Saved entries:

# # # # #

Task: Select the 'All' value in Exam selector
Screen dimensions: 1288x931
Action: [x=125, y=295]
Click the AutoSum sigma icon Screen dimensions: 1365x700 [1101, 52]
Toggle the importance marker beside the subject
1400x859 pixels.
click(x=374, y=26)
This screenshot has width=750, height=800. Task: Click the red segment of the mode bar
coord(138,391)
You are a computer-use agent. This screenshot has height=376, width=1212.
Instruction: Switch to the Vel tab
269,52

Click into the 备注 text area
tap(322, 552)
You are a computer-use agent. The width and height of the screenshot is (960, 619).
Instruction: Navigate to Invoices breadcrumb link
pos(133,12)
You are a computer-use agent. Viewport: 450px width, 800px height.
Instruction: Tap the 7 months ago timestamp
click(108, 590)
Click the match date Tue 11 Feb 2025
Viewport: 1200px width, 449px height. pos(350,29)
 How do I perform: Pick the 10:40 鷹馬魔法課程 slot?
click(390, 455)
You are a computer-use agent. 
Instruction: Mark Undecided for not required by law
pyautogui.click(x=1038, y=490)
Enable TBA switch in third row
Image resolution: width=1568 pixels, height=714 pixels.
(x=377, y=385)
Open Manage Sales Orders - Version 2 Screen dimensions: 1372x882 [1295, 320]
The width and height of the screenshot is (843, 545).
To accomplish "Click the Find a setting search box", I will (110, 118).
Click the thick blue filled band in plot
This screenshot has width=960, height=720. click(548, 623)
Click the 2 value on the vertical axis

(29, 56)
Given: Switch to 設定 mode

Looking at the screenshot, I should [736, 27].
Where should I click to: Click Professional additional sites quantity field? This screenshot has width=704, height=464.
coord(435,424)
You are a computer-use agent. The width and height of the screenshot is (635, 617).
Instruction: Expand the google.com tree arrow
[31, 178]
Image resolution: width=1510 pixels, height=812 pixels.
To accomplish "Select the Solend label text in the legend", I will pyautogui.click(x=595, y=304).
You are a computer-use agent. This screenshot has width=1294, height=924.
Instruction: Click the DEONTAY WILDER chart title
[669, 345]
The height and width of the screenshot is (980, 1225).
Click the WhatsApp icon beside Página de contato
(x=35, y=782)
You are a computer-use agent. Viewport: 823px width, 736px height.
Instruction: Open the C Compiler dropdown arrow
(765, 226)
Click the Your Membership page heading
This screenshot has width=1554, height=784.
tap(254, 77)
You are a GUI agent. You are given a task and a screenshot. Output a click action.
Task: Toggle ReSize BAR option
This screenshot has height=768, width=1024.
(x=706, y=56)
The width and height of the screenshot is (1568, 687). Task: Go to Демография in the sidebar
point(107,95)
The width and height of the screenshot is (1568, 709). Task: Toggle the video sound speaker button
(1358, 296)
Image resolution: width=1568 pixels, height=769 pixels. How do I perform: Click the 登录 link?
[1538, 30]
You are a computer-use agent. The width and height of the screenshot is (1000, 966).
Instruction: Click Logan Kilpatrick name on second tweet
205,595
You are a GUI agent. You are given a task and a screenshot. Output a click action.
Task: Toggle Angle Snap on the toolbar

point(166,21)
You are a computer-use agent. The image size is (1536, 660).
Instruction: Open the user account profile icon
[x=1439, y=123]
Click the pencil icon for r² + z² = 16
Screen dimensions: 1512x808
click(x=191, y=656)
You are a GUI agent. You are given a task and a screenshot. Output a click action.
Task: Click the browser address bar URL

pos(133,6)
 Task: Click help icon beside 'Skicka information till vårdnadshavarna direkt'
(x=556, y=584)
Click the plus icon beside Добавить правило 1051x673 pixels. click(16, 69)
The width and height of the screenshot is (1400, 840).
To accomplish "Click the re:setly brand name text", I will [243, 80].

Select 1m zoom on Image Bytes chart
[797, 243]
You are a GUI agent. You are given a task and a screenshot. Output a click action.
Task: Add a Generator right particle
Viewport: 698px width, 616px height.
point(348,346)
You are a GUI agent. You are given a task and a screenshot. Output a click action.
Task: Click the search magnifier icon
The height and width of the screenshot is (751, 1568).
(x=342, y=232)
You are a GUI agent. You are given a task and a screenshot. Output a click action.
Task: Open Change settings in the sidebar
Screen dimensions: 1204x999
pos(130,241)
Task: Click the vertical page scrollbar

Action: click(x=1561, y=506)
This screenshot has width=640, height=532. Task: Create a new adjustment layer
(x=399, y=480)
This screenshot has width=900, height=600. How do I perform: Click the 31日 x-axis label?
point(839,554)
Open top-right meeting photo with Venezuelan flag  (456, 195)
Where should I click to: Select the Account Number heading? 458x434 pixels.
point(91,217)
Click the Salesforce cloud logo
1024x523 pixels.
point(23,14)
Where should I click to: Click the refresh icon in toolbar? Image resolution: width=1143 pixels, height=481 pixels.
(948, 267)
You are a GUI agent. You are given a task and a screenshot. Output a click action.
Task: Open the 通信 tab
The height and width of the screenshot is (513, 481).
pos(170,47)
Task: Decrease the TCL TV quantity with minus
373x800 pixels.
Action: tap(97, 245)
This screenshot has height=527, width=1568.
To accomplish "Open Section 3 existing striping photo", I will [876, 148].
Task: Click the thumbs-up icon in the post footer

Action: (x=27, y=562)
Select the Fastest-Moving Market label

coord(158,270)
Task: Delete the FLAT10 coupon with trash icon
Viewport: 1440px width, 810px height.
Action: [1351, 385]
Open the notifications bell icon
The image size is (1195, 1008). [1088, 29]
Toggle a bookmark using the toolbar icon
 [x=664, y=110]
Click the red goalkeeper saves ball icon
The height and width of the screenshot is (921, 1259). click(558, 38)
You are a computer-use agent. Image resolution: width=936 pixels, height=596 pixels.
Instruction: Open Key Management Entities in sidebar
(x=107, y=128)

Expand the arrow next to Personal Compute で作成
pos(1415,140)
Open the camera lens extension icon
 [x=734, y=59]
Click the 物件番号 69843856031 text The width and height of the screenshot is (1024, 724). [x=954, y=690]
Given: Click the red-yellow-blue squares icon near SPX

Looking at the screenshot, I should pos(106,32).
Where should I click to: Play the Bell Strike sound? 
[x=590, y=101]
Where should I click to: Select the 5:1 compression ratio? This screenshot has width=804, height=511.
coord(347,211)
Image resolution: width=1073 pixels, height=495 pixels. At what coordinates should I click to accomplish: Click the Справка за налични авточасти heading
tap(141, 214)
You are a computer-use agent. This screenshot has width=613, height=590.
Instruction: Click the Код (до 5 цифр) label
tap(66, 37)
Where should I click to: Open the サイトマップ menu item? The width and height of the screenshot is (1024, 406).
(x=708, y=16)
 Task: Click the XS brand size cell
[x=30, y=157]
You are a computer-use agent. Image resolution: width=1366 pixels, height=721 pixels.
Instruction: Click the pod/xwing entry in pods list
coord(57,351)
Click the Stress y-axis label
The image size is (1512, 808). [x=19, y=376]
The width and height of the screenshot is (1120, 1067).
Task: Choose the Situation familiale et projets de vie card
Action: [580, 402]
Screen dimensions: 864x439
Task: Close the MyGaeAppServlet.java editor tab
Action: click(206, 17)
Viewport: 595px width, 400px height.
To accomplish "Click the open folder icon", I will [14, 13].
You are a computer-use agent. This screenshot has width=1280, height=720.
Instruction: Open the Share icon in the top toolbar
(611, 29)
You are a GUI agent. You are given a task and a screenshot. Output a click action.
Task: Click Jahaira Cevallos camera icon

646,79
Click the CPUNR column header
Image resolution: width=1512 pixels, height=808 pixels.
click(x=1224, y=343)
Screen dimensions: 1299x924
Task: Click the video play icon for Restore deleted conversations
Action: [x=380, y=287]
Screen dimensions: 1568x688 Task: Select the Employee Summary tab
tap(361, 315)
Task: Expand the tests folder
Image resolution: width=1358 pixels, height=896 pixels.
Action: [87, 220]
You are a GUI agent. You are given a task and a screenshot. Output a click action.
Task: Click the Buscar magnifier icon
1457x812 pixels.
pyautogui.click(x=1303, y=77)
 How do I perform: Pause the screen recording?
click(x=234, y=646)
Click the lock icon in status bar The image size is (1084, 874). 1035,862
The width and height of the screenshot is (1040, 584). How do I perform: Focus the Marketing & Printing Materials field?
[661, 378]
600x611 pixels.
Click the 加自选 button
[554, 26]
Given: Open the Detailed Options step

# # # # #

PROBLEM STATEMENT. Check each line of the entries above for the word "photo". List the ones that have it.

ANSWER FOR THIS EXERCISE.
Open top-right meeting photo with Venezuelan flag  (456, 195)
To accomplish "Open Section 3 existing striping photo", I will [876, 148].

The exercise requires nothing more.